Eli Lilly's Foundayo Gets FDA Nod, Enters Oral GLP-1 Weight Loss Drug Race

The U.S. Food and Drug Administration has approved Eli Lilly's once-daily GLP-1 pill, Foundayo, a milestone for the pharmaceutical giant and a pivotal moment in the evolving weight loss drug market. The pill, which will begin shipping via Lilly's direct-to-consumer platform on Monday, is expected to be available at pharmacies and telehealth services shortly thereafter. Eli Lilly's CEO, Dave Ricks, emphasized the drug's accessibility and ease of use, positioning it as a complementary option to the company's injectable GLP-1 medications. Foundayo, licensed from Japanese firm Chugai in 2018 for $50 million upfront, is anticipated to generate $14.79 billion in sales by 2030, according to FactSet projections. This figure lags behind the projected $24.68 billion for Zepbound and $44.87 billion for Mounjaro, both of which are marketed for diabetes and obesity.
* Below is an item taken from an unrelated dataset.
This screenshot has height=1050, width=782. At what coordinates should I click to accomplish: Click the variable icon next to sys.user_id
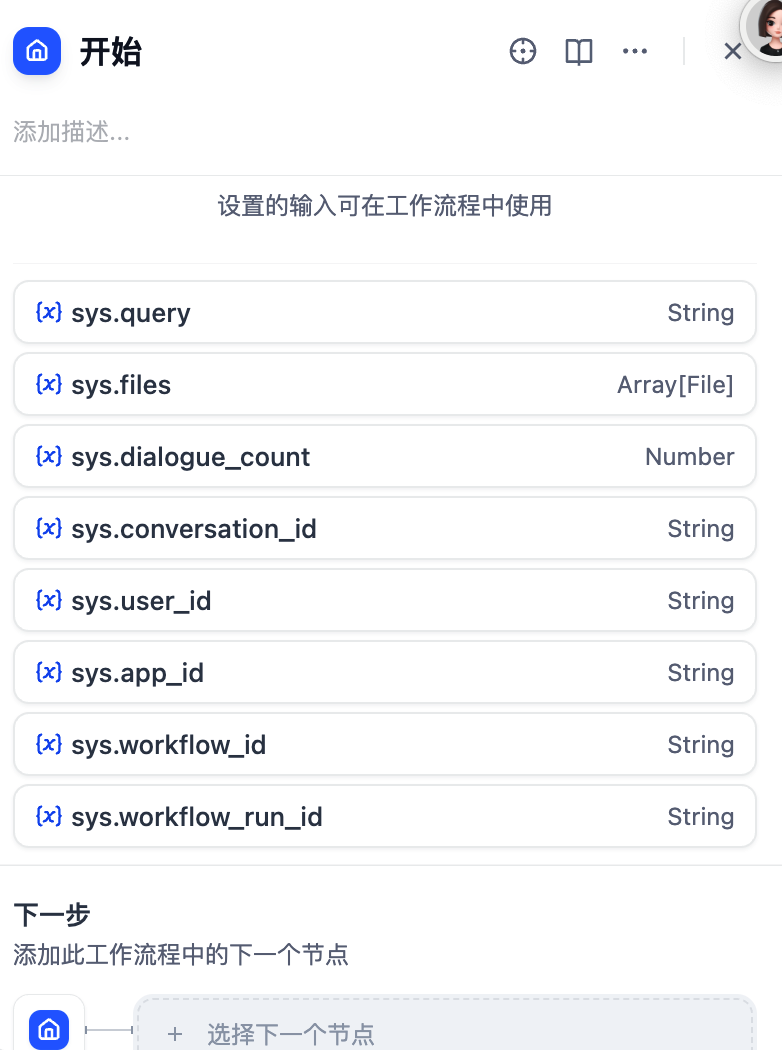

The approval places Eli Lilly in direct competition with Novo Nordisk, whose oral Wegovy pill launched just months earlier. Novo reported over 600,000 prescriptions for its oral Wegovy in March, indicating strong early demand. Ricks noted that Foundayo's small molecule formulation offers manufacturing advantages over injectable GLP-1 drugs, enabling global scalability and reducing supply chain constraints. Lilly plans to seek approval for Foundayo in more than 40 countries within the next year, supported by over $55 billion in manufacturing investments since 2020. The company's strategy focuses on expanding access to GLP-1 therapies, with Ricks stating that the goal is to provide patients with options that align with their health needs and preferences, whether through pills or injections.